Every record below needs to be set down exactly. Pictures do not belong in the copy.

── Data

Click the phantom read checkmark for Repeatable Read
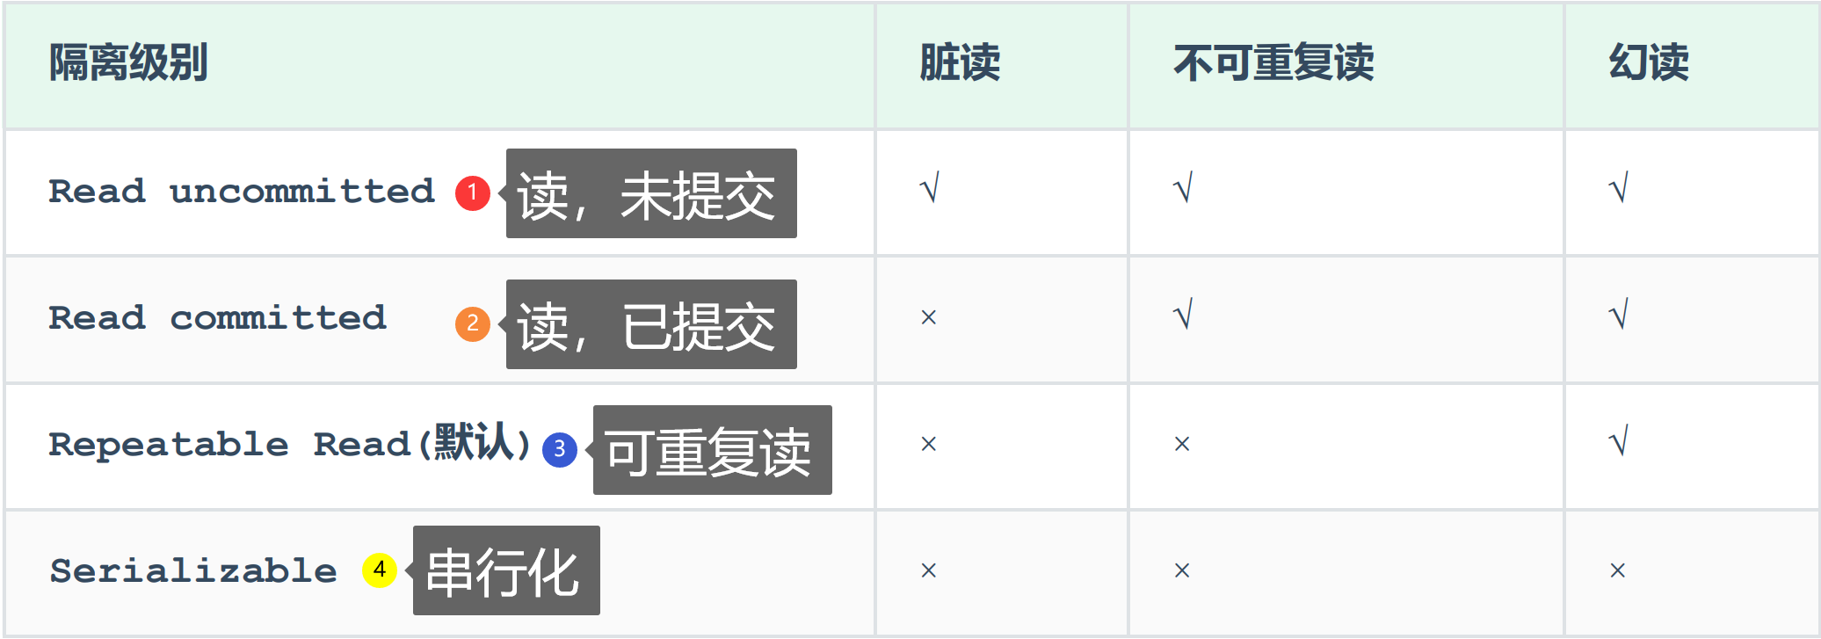The height and width of the screenshot is (639, 1821). click(1618, 441)
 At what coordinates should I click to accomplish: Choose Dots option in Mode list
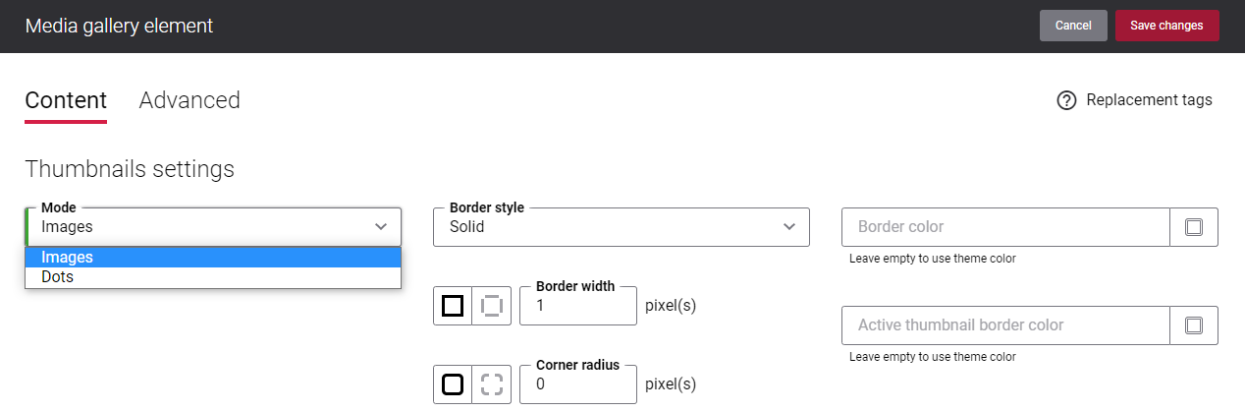213,277
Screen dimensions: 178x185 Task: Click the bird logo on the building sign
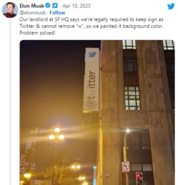[x=92, y=54]
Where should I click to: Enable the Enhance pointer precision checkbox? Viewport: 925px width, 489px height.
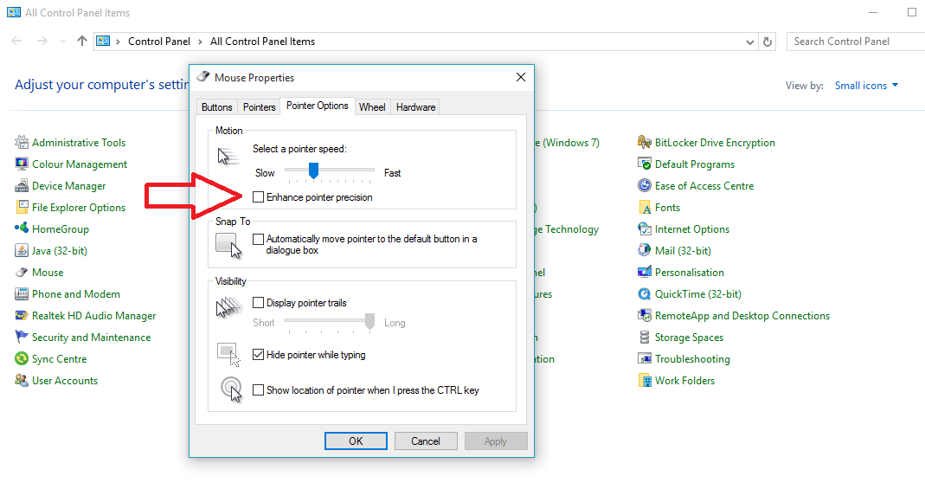coord(259,197)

────

* **Solved exercise**
Click the phantom read checkmark for Repeatable Read
The height and width of the screenshot is (639, 1821). click(1618, 441)
 At what coordinates should I click to accomplish: Choose Dots option in Mode list
213,277
Screen dimensions: 178x185 Task: Click the bird logo on the building sign
[x=92, y=54]
Where should I click to: Enable the Enhance pointer precision checkbox? Viewport: 925px width, 489px height.
coord(259,197)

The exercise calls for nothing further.